A pocket-sized piece of ‘rugged’ technology, described by its makers as ‘much more than a smart phone’, is making its mark with farmers across the UK.
In addition to being shock, water and dustproof, reducing the need for frequent and costly repair or replacement, the flagship Cat phone, the Cat S61, features thermal imaging capability, laser-assisted distance measuring and an indoor air quality monitor.
Farmers are finding the ultra-durable, all-in-one tool, with its extended (12+ hours) battery life and in-built accessible technology, is helping them tackle daily challenges to make life on the farm a little easier.
The phone’s rugged qualities mean it is well suited to tough on-farm conditions. It’s built to survive being dropped on concrete or in a wet and muddy field, to handle the dusty conditions of harvest or withstand a power hose-down, with no ill effects, and it can be controlled with wet hands or while wearing gloves.
Farmers and growers report using the inbuilt thermal imaging technology for tasks such as locating hot spots in grain stores, confirming mastitis in dairy cattle, checking for hypothermia in lambs, and on-farm fault-finding such as drafts in sheds, or faulty machinery wiring and radiator leaks or blockages. With winter approaching, the phone may also be a useful tool for locating sheep lost in snow or in the dark.
The phone’s developers, Bullitt Group, said interest in the phone from visitors to the LAMMA machinery show, where it was being showcased, surpassed their expectations. After seeing demos of the phone, many visiting farmers suggested additional uses for the inbuilt thermal imaging camera, such as detecting weak spots in potato stores, surveying calves for pneumonia and investigating how it can assist growers in glasshouses.
Linda Summers, Bullitt Group’s Chief Marketing Officer said: “We were delighted with the interest in the Cat phone at LAMMA ’19. It was fantastic to receive such great input from farmers about how they felt the thermal imaging capabilities of the rugged S61 smartphone might help them with their work day-to-day. We will be following-up on a number of the suggestions for how this phone can be used on the farm.”
On-farm, sheep and arable farmer, Rob Hodgkins, who owns and runs the 1,700-acre Cherry Farm in Stevenage, Hertfordshire with his wife Jo, is one of the many farmers embracing technology to find new ways to improve efficiency and profitability.
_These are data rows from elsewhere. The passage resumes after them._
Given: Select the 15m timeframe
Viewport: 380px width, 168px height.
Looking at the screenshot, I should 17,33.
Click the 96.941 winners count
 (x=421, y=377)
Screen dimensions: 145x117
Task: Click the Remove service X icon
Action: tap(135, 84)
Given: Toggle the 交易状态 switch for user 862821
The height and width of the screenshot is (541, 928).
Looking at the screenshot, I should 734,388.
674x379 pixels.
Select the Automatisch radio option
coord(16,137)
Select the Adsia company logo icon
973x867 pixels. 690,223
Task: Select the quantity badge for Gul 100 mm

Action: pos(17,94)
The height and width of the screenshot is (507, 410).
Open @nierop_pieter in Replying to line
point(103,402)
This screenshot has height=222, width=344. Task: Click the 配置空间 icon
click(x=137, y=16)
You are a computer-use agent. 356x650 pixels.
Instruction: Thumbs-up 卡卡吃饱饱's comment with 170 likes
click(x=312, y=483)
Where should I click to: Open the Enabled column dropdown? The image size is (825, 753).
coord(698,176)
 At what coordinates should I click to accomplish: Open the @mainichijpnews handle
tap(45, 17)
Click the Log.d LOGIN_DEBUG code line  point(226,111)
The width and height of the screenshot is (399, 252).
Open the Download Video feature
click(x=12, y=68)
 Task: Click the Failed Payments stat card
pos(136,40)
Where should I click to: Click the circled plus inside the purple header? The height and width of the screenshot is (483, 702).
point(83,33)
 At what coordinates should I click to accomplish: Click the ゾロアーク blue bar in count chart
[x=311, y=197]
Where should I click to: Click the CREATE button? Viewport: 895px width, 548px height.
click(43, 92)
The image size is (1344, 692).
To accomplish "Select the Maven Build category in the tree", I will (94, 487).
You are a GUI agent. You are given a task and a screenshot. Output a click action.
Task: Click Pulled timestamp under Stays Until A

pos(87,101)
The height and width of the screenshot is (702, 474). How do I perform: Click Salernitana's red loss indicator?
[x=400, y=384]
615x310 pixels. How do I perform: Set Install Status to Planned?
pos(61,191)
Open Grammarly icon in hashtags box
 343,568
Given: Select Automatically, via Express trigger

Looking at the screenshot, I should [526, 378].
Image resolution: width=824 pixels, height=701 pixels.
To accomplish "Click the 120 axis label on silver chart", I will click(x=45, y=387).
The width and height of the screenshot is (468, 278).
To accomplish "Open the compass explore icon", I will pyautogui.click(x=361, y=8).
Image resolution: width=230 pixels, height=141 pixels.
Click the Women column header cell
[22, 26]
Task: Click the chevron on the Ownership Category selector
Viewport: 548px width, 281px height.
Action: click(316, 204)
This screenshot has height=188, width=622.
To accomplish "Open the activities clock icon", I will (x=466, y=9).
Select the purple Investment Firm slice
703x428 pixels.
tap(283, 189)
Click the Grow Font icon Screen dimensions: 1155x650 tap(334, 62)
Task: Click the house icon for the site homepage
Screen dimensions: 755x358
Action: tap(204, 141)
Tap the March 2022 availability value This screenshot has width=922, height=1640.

He uses the S61 and its built-in thermal imaging camera, which he says has assisted the monitoring of his 1,500 ewes and their lambs.
Rob’s story features in a short film made by the Cat phones. During the shoot, he was alerted via his local farmer WhatsApp group of a dog bothering the sheep and discovered a lamb had become separated from its mother at night.
Using the thermal camera on his phone to scan the area, footage shows the lamb clearly visible on its display as Rob searches in complete darkness. The lamb’s temperature was checked and the thermal camera revealed it to be in the early stages of hypothermia. This instant insight and diagnosis enabled Rob to act fast, preparing a direct glucose injection. He then used the thermal camera again to check the formulation was at the correct body temperature for the lamb.
Once treated, the lamb was kept indoors overnight; Rob was then able to successfully reunite it with its mother the following morning.
Rob said: “Technology is changing farming in a massive way. Thermal imaging tools – which a few years ago would have cost thousands of pounds – are now just in my pocket.”
Peter Stephens, CEO of Reading-based Bullitt Group, global mobile licensee for Caterpillar said: “We have been working with farmers around the UK to find out how they are using their Cat phones and they have told us that the rugged qualities are helping make life a little bit easier during a long day on the farm. We are going to continue working with the industry as we develop the Cat phone range’s capabilities – events like LAMMA give us a great opportunity to meet with farmers and hear their ideas.